This allows Hive to granularly reproduce any specific data update operation (for example, the results of one or more INSERT
commands) on a different ADH cluster, thus making the replication possible.
TIP
The event records generated by listeners can be continuously parsed to track the updates to Hive entities in real time.
|
Bootstrap vs incremental replication
For any replication case, there are two types of data replication phases described below.
-
Bootstrap. This is the initial replication activity that assumes the full copy of data from the source Hive database to the target cluster. This operation runs once at the very beginning of the replication flow. Further updates to the replicated entity are chained relative to the initial bootstrap dump.
-
Incremental. All the subsequent updates to the source entity after the bootstrap phase assume transferring only portions of data (deltas) to synchronize the diffs between the replicated entities.
Replication commands
Hive provides the following commands to orchestrate the replication flow.
REPL DUMP
The REPL DUMP command creates a dump directory with Hive data/metadata in HDFS. The command runs on the source cluster.
TIP
You might want to run this command by a cron schedule for periodic dumps or run the command when a specific update occurs in the source entity.
|
Syntax:
REPL DUMP <repl_policy>
[FROM <evid-start> [TO <end-evid>] [LIMIT <num-evids>] ]

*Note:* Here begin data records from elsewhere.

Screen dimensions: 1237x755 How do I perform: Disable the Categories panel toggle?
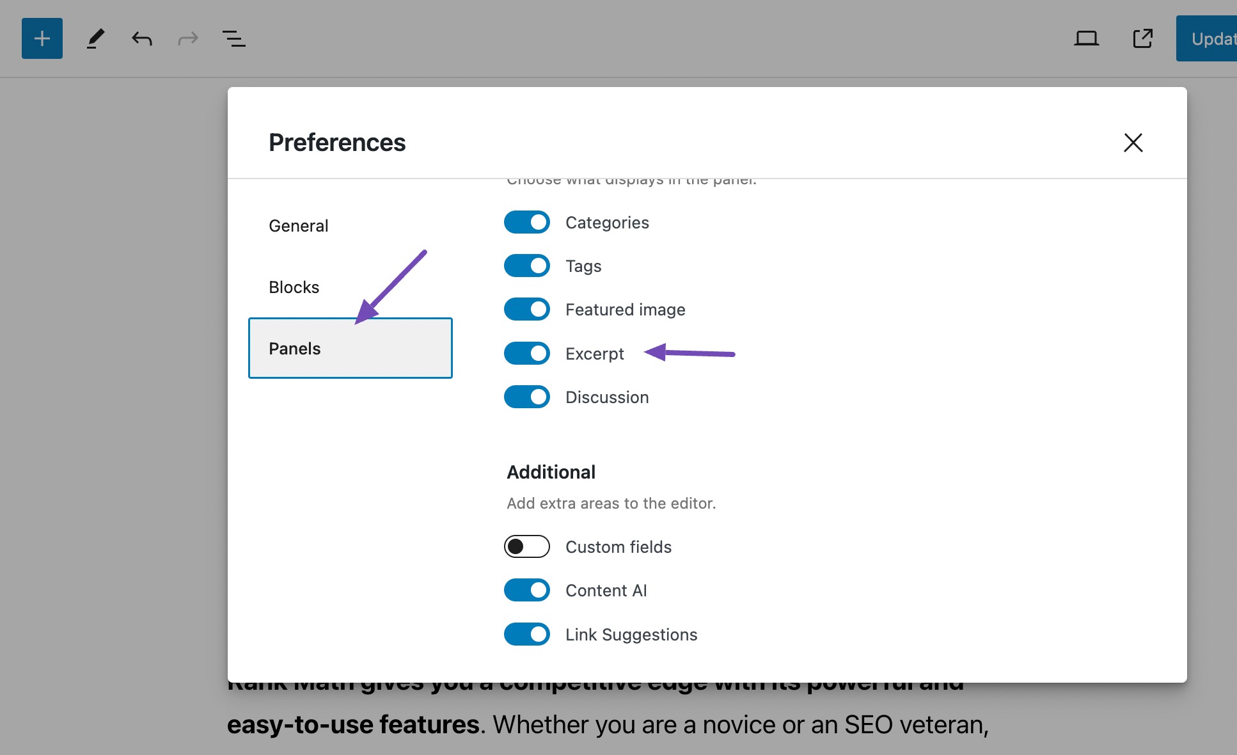(528, 223)
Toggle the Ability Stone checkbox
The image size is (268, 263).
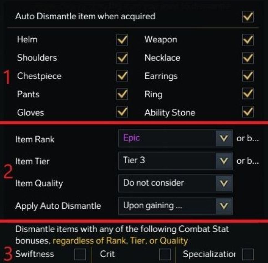click(x=247, y=113)
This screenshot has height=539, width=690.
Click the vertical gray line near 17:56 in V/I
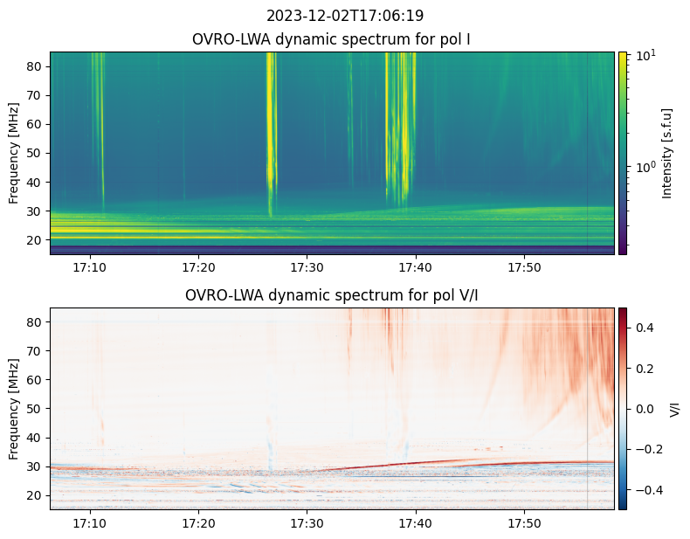pyautogui.click(x=587, y=409)
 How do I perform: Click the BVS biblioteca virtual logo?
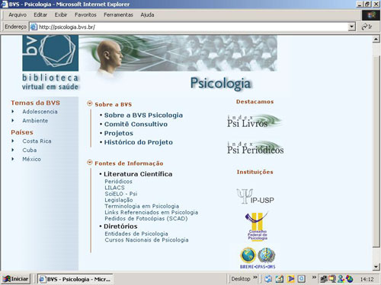tap(50, 62)
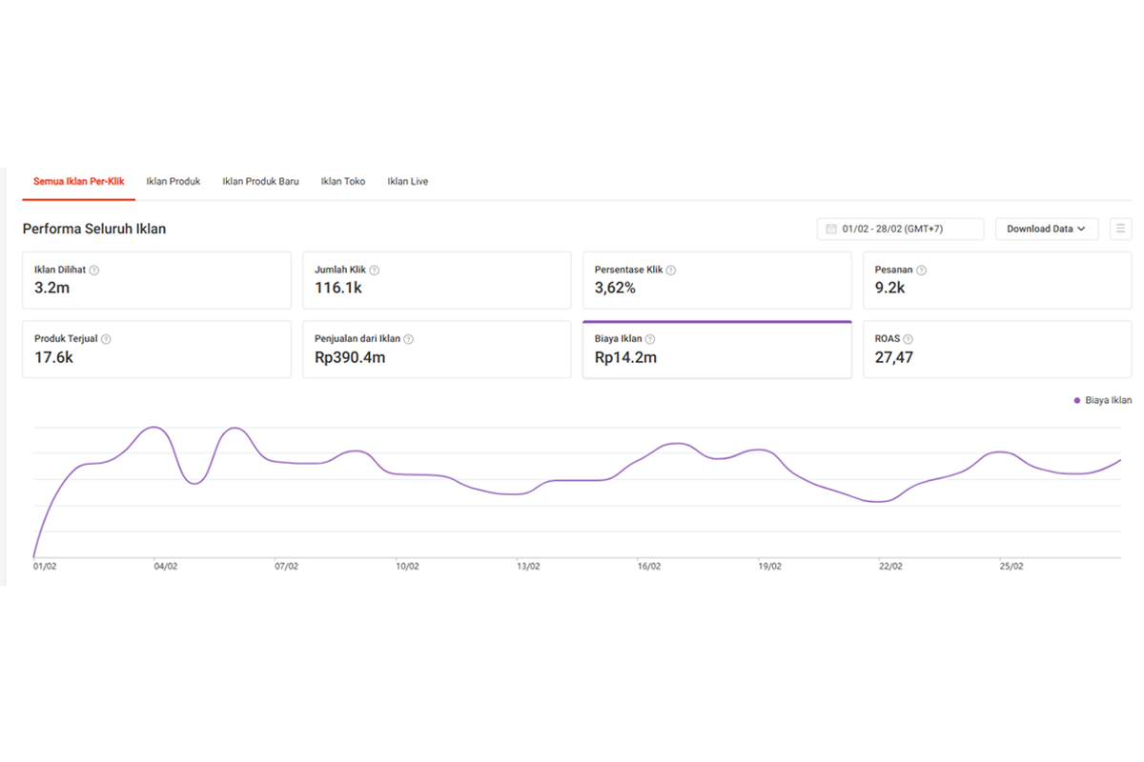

[WITH ('key1'='value1', 'key2'='value2')];
<repl_policy>
defines an object to be dumped (Hive database, table, or partition) with include/exclude filters.
It has the following syntax:
<dbname>{{.[<comma_separated_include_tables_regex_list>]}{.[<comma_separated_exclude_tables_regex_list>]}}
NOTE
Hive table/view names are case-insensitive by nature, so the table names test_table and TEST_TABLE refer to the same table in terms of include/exclude filters.
|
The FROM <evid-start> [TO <end-evid>]
expression allows you to create incremental dumps.
That is, you can specify a range of events to dump only those pieces of data related to the given events.
The REPL
commands have the optional WITH
clause used to set Hive replication parameters.
Configuration parameters specified in this way are effective only for a single REPL …
query and are not used for other queries running in the same session.
For example, WITH("hive.repl.rootdir", "/user/hive/repl/")
can be used to explicitly specify an HDFS directory to store the dump files.
Running REPL DUMP
returns a result set like the one below:
+------------------------------------------------------+---------------+ | dump_dir | last_repl_id | +------------------------------------------------------+---------------+ | /user/hive/repl/eabe08dd-a524-4b8e-9520-e924cac73761 | 77 | +------------------------------------------------------+---------------+
Where:
-
dump_dir
— an HDFS directory with the dump data. -
last_repl_id
— an ID that represents the last state of the database/table when it was dumped. When several dumps are created one-by-one, these IDs are needed to identify the dumps (and the data they carry) relatively to each other.
Below are several REPL DUMP
usage examples with comments.
REPL DUMP hr; (1)
REPL DUMP hr WITH("hive.repl.rootdir", "/custom/hdfs/dir"); (2)
REPL DUMP hr.['employees', '[a-z]+']; (3)
REPL DUMP hr.['.*?'].['Q3[0-9]+', 'Q4']; (4)
REPL DUMP hr FROM 100; (5)
REPL DUMP hr FROM 100 to 1000 (6)
REPL DUMP hr.['[a-z]+'] REPLACE hr FROM 200 (7)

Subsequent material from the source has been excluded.